The overall move to digital cinema has been a long time coming—after all, people have been able to digitally download movies for years, so why not the same for theaters? In the meantime, cinema audio systems have been developing in step with pro audio. To wit, in 2002, JBL received a Scientific/Technical Award from the Academy of Motion Picture Arts and Sciences for its ScreenArray cinema loudspeaker systems. Since their debut in 2000, ScreenArrays have been widely adopted by both film exhibitors and studios. As Goodsell noted, “I do most of the studio post-production rooms in L.A., and Universal, Warner Brothers and Disney all use our ScreenArrays.”
The aim now, he added, is to get the top sound quality of a post-production stage into a theater: “We’ve developed an ultra-high power ScreenArray system for large-format cinemas, and I’ve installed several of these systems, using the Application Engineered Series from JBL for surrounds. We put them in the CineMark XD Extreme Digital rooms in the U.S., and another large-format cinema for Warner Brothers International Cinemas in Japan, which is a similar concept. Also, the Empire Leicester Square in London, where they did the World Premiere of Avatar—that has a JBL custom sound system in it.”

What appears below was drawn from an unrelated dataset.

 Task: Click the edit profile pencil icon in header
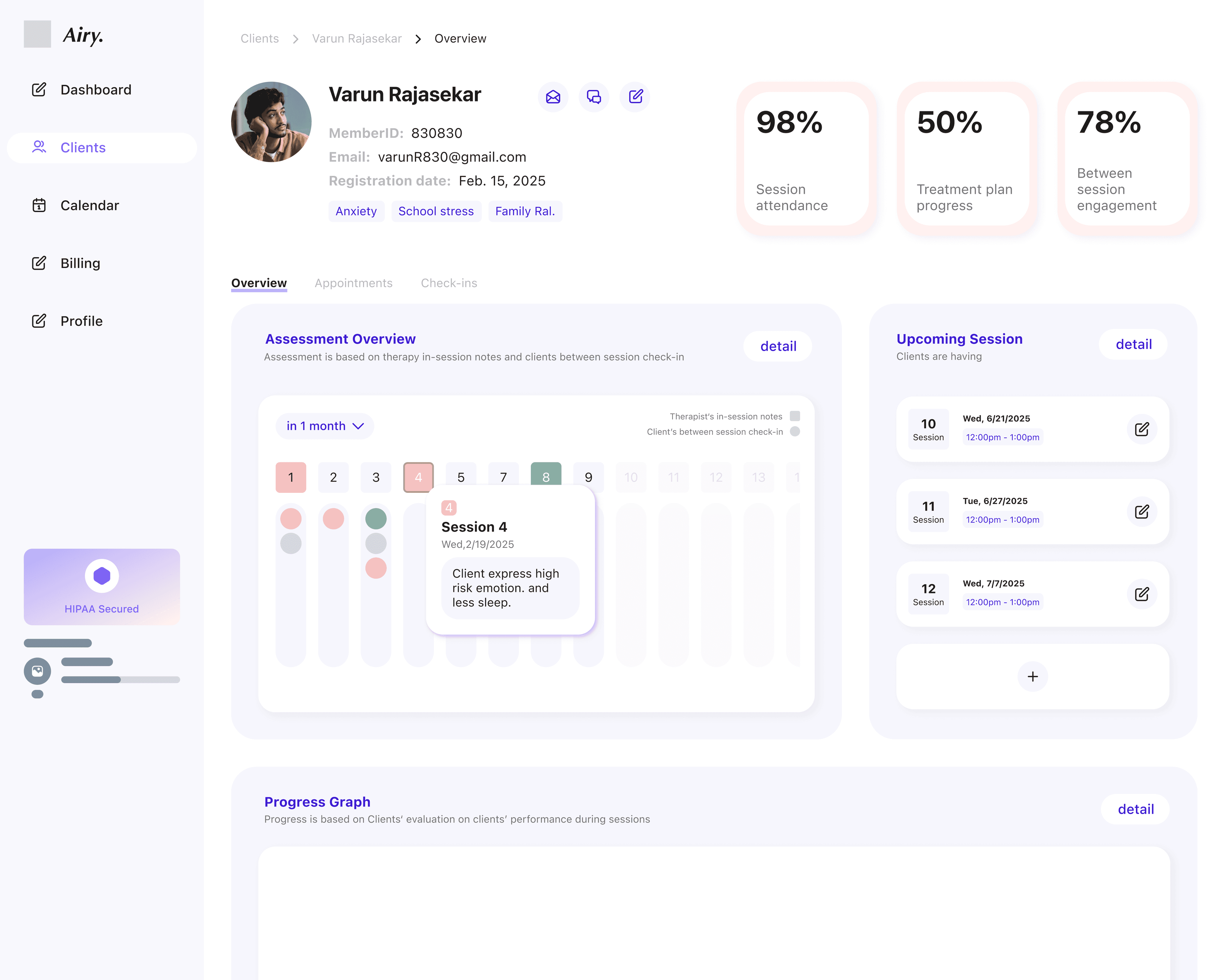[635, 97]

As it turns out, Avatar was at a different premiere of sorts during the first week of March, when Advanced Media Design Systems (Pensacola, FL) finished installing the second Meyer Sound Cinema Experience system in a U.S. commercial theater— The Breeze in Gulf Breeze, FL.
“Owners don’t like shutting down,” said Brian Smith of AMDS. “That meant we worked night shifts that wouldn’t impact the normal operations—which is selling tickets. You have to work around a screen that you can’t touch or bump into; they won’t take it down just so you can put up speakers. Both Meyer Cinema installs we’ve done took about 84 hours across two weeks, from equipment load-in to the last three days of tuning and alignment. We finished on March 4, and Alice In Wonderland in 3D opened on Friday, the next day, at 12:30 p.m.
“Thursday night, everything was perfect, so we put up Avatar. The owner had some time left on his contract to show it, so everyone who participated in the installation brought friends and family, we all got some popcorn and listened to it the way it was meant to be heard!”